[RECORDS FOR THE EXERCISE Boundary: Start]
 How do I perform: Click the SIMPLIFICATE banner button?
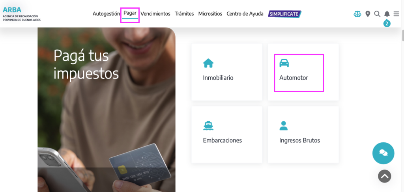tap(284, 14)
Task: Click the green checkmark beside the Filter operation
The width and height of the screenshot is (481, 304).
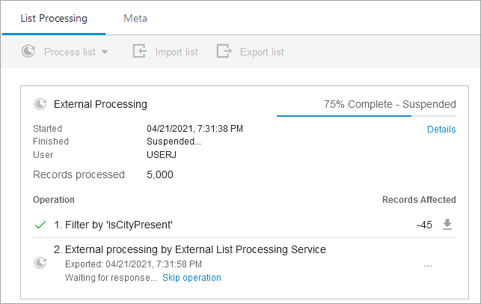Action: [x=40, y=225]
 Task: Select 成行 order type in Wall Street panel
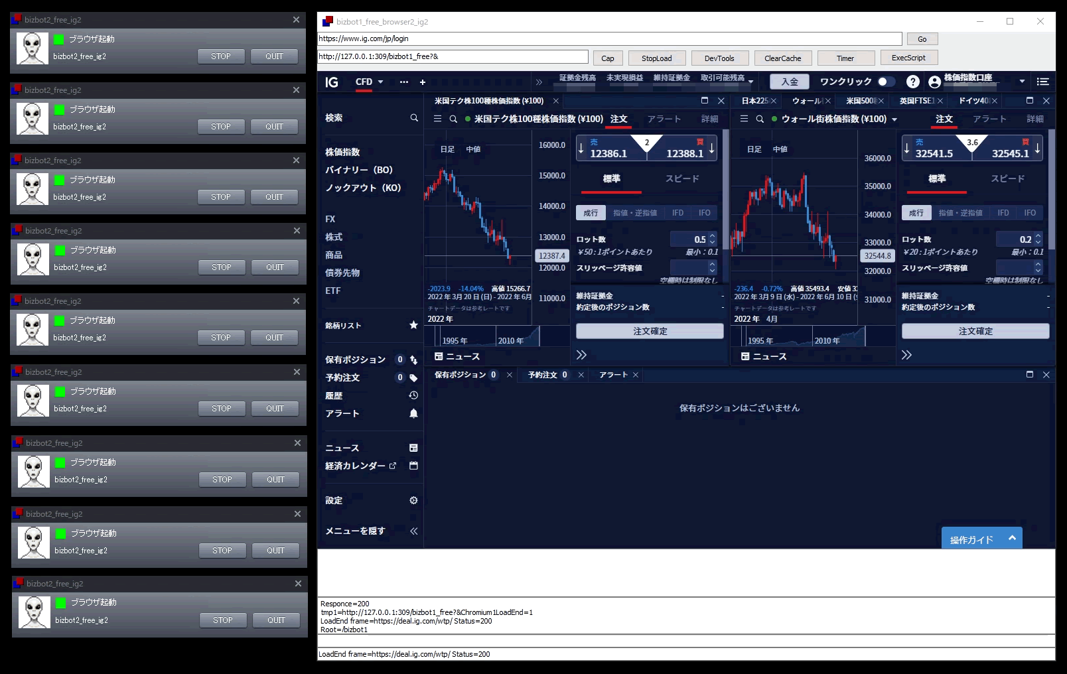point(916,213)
[RECORDS FOR THE EXERCISE Boundary: End]
→ **PROBLEM DESCRIPTION**
Reproduce the entries above exactly. Do not include the images.

→ **OUTPUT OF THE TASK**
 How do I perform: Click the SIMPLIFICATE banner button?
tap(284, 14)
Task: Click the green checkmark beside the Filter operation
The width and height of the screenshot is (481, 304).
Action: [x=40, y=225]
 Task: Select 成行 order type in Wall Street panel
point(916,213)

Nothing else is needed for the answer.